Permanent HF parity regression gate

  • scripts/gen_embed_parity_goldens.py — one-shot HuggingFace golden generator (uv run --with transformers --with torch --with numpy --with sentencepiece).
  • crates/embed/tests/embed_parity_vs_hf.rs — Rust integration test that loads committed JSON fixtures + computes lattice embeddings + asserts cosine + max-abs-diff against HF reference.
  • Committed fixtures for 5 models × 5 inputs in crates/embed/tests/fixtures/embed_parity_v1/.
  • Wired into make ci via scripts/ci.sh.
Model Min cosine vs HF (5 inputs)

> [Given material]
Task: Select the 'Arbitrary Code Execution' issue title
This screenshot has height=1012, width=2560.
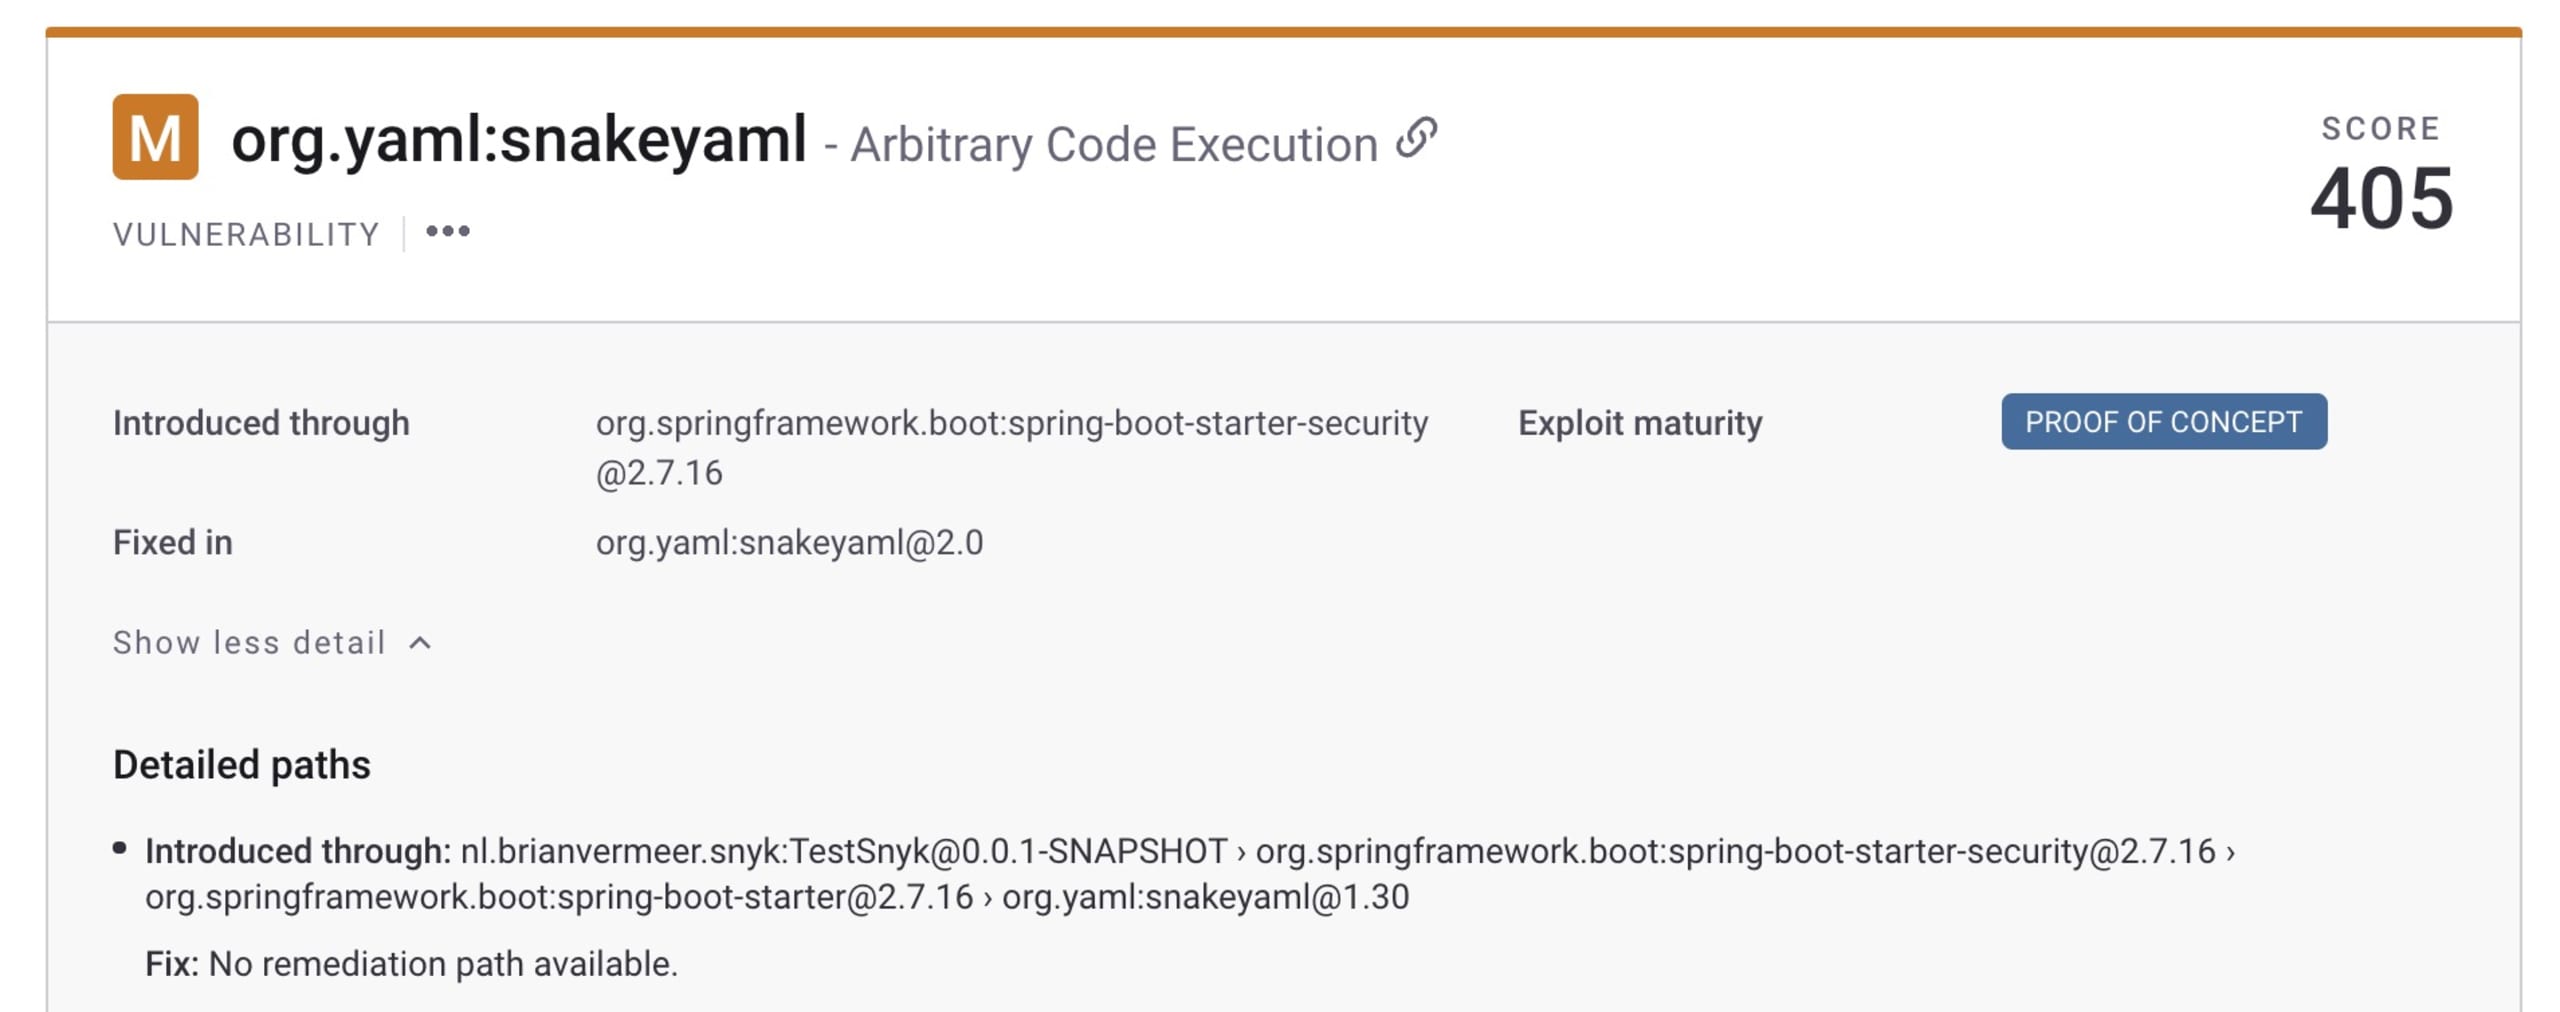Action: (1113, 145)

> [Written exercise A] Give every package that the parity regression gate text passes to uv with the --with flag.
> [Written exercise B] In the parity regression gate text, write down the passage from "Permanent HF parity" to "numpy --with sentencepiece)." word for word.

> [Full output A] transformers, torch, numpy, sentencepiece

> [Full output B]
Permanent HF parity regression gate

  • scripts/gen_embed_parity_goldens.py — one-shot HuggingFace golden generator (uv run --with transformers --with torch --with numpy --with sentencepiece).